Photo Credit: clutchpoints.com
LeBron James. To the younger generation of NBA Fans, he is the Greatest Of All Time (or GOAT for short). He has gone to nine finals, including eight of them in a row with three rings, three finals MVP’s and 4 Regular Season MVPs, among his other significant accolades.
This isn’t about James vs Michael Jordan though, and this isn’t about who is the GOAT.
What this is about is who now owns the title of the best active basketball player on the planet being passed on. James is still easily a top five or top 10 player, but it was inevitable that someone would eventually take his throne, and the torch of the best in the world would be passed on.

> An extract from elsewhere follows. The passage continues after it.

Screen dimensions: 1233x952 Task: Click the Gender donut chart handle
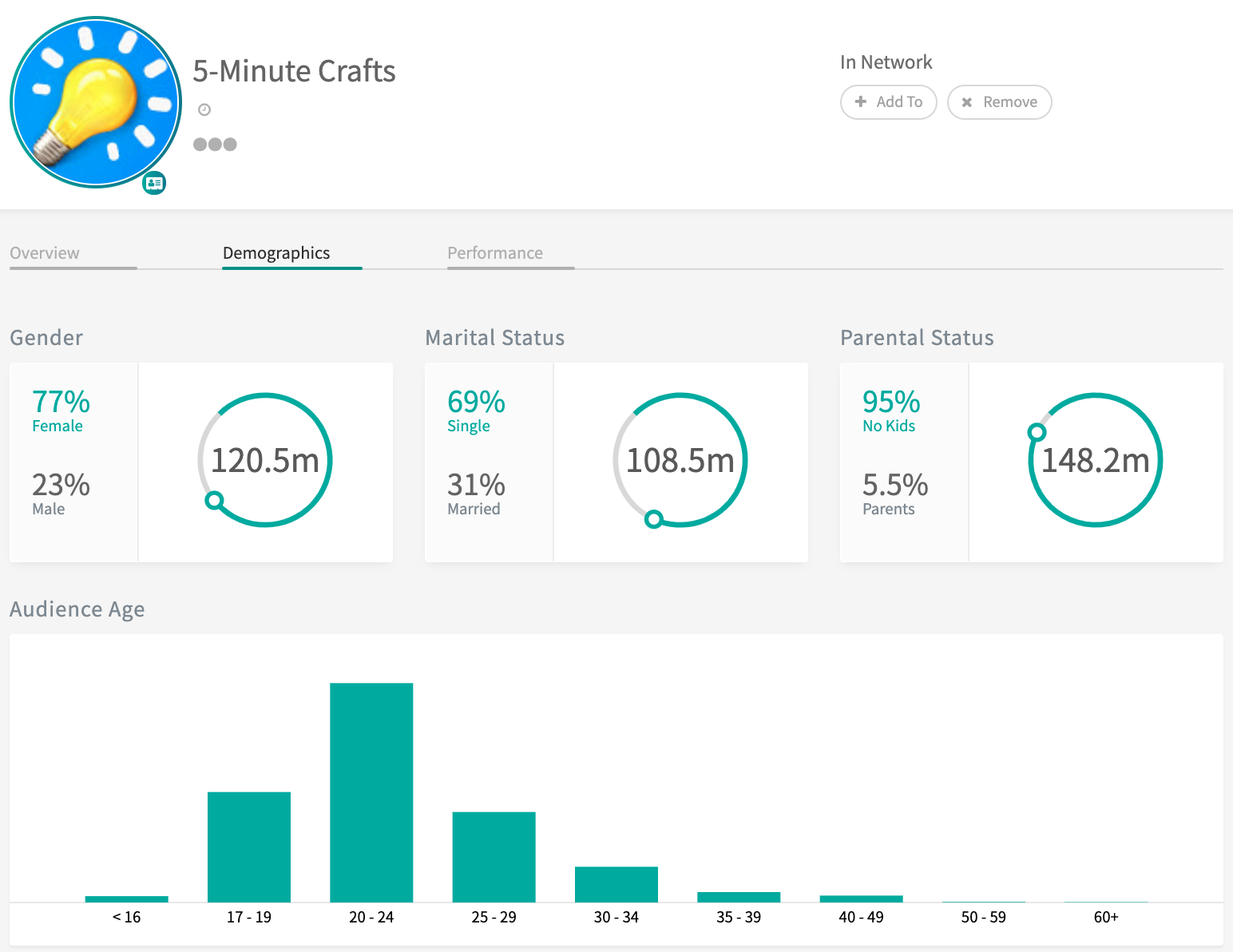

Kevin Durant is the heir to his throne, right?
If you thought so, check again. It’s not Kevin Durant. While he’s younger than James and still has a number of years left, he is in his 30s now, and in the current NBA, there is a player that has just dominated the NBA landscape.
That player is 27-year-old Kawhi Leonard, coming off his 2nd title after winning one with Danny Green, Manu Ginobili, Tim Duncan and Tony Parker in 2014 against the Big Three in Miami, and he just toppled another super-team dynasty in the Golden State Warriors.
For full disclosure, I originally was writing this article on Giannis Antetokounmpo during the Eastern Conference Finals. But after what Leonard has done in these finals, the mood shifted after busting another dynasty.
Now, Leonard is a two-time champion, and he has given Canada, the birthplace of basketball, and Toronto its first NBA title in his first season up North.
And this title comes after Leonard’s trust in the San Antonio Spurs organization deteriorated over an injury issue that saw him only play in nine games, and he deemed himself unable to play even when the Spurs staff cleared him for action and caused a distraction for an organization known for stability.
Then, Leonard asked for a trade, and he and Danny Green were sent to Toronto for Demar DeRozan, and from what we knew, Toronto wasn’t even a place Leonard was rumored to have an interest in.
I was skeptical of how things would work out, as the rumors of Leonard looking to go to a big market team like the Clippers and others ramped up, and that this team wouldn’t make it out of the East, despite LeBron not being in the conference for the first time in his career.
I was completely wrong.
Toronto did everything to keep him healthy, committing to a load management plan, not playing him on any ends of their back to back games (13 of his 22 games missed). The strategy helped lead to this version of Leonard being able to do more with this squad, a squad with fewer stars than other super-teams, but a greater synergy that has lead to this success.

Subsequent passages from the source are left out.